I'm just as annoyed with myself for resorting to silly speculations as any onlooker would be; most of that elaboration was (perhaps) mapping out my goals for myself. What I mean to say is that I have a history of doing fairly well on standardized tests and general measurements of logic skills (verbal reasoning, speech and general critical thinking are the two areas in which I would like to think above the curve). From what I understand, the LSAT is heavily concentrated in those areas and features no arithmetic (hallelujah). People may argue that mathematics is purely logic, but I'm specifically incapable of conceptualizing numbers. However, that applies strictly to numbers. But again, I'm prone to ranting on pointless things, ignore my speculations.

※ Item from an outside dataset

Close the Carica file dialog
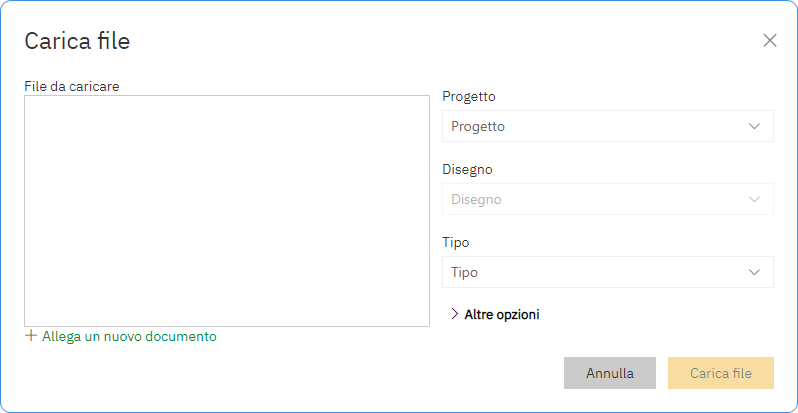The height and width of the screenshot is (413, 798). [x=769, y=41]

I believe my goals will formulate more in the next two years (and college will probably do a fine job of revealing my capabilities). I know to people who are experienced lawyers/in law school, it's a bit ridiculous for a 17-year-old to actively seek advice on law school, but from what I understand, it was probably smart of me to do so. Many of the available fellowships I've come across begin their screening processes as early as sophomore year and awareness generally breeds readiness.

I really could not care less about making above the median salary in law. If I could find a job that guaranteed a comfy $60,000 annual salary, I would be more than pleased with my income. I'm mostly interested by taxation policies and human rights, I would think my expectations would be met if I was successful enough in either of those concentrations. Personal success, job security and the opportunity for charitable work mean more to me than elitist titles/accolades.

At this point, it feels nice to be given time by any in the profession on the topic, so I thank you again. If anyone has any specific information they know about summer internships, fellowships and grants for grad school, I would love to hear it.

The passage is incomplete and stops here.